Platform-specific extensions

Platform-specific extensions and behavior should optimally be confined to a profile. These behaviors can broadly be understood as behaviors originating from the compiler, the operating system, or the underlying hardware. We have broken them down into more specific categories below.

  • Command-line interface/flags -- the specifics of the interface a particular compiler uses need to be supported for RV-Match to be able to replace that compiler in a build system.
  • Preprocessor macros and extensions -- the specific preprocessor used by an implementation and the value of feature-test macros.
  • Implementation-specific choices -- the C standard leaves implementations with several choices, such as the size of int, that need to be made in order to interpret programs.
  • Language extensions: pragmas, attributes -- language extensions that generally don't require extra support by the parser.
  • Language extensions: built-in functions -- language extensions that generally behave like function calls, so don't require extra support by the parser.
  • Language extensions: new syntax -- language extensions involving novel syntax that requires extra support by the parser (e.g., gcc's statement expressions: https://gcc.gnu.org/onlinedocs/gcc/Statement-Exprs.html#Statement-Exprs).
  • Operating system interface and libraries -- e.g., the Linux system call interface or POSIX library functions.
  • Native execution/FFI support -- the components necessary for executing functions on the native platform when they can't be analyzed by Match (e.g., when they contain inline assembly).

Current profiles

The list of installed profiles can be queried with kcc -version.

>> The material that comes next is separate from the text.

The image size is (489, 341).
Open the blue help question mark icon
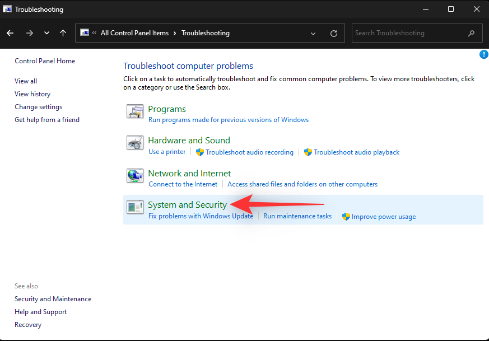(x=484, y=54)
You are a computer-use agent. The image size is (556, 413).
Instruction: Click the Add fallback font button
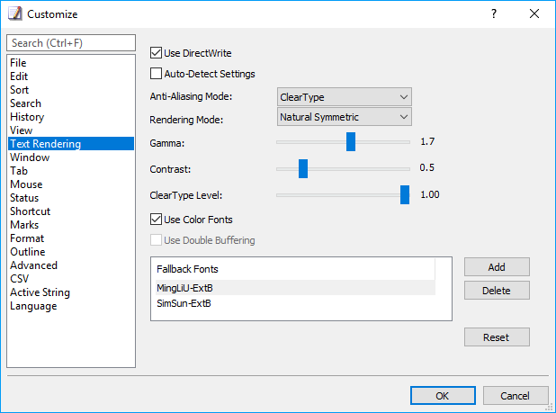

We currently support a few different profiles, all based on gcc and x86_64:

  • x86_64-linux-gcc-glibc -- the default profile intended to act as a drop-in replacement for gcc with -std=c11 set.
  • x86-gcc-limited-libc -- like the x86_64-linux-gcc-glibc profile, except that it has limited support for the C standard library because it does not use the standard library implementation installed on the system. This is similar to the profile the open source semantics uses: https://github.com/kframework/c-semantics/tree/master/profiles/x86-gcc-limited-libc
  • x86_64-linux-gcc-glibc-reverse-eval-order -- like the above x86_64-linux-gcc-glibc profile, except rules are evaluated in the reverse order, which can sometimes find errors due to non-determinately sequenced expressions.
  • x86_64-linux-gcc-glibc-gnuc and x86_64-linux-gcc-glibc-gnuc-reverse-eval-order -- these are profiles are both analogous to the similarly-named ones above, except they are meant to behave like gcc with -std=gnu11, which is the default behavior of gcc and might be required in certain cases. Functionally, these profiles provide the same GNUC language extensions as the ones above, the only difference is the value of feature-test macros.

In the past, we have also experimented with an 78k0r profile.

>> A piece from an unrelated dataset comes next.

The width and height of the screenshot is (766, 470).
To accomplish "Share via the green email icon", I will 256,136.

All of the above profiles are based on the behavior of gcc. Here we outline the extensions to the basic C semantics these profiles support in each of the categories mentioned above.

Command-line interface/flags

Implemented as: extensions to the kcc script, not in the profile.

The command line interface to Match is provided by the kcc script, which is intended to be compatible with gcc. It supports many of gcc's most commonly-used flags in addition to flags specific to Match. Supporting other another compiler's interface would generally require writing a similar wrapper script.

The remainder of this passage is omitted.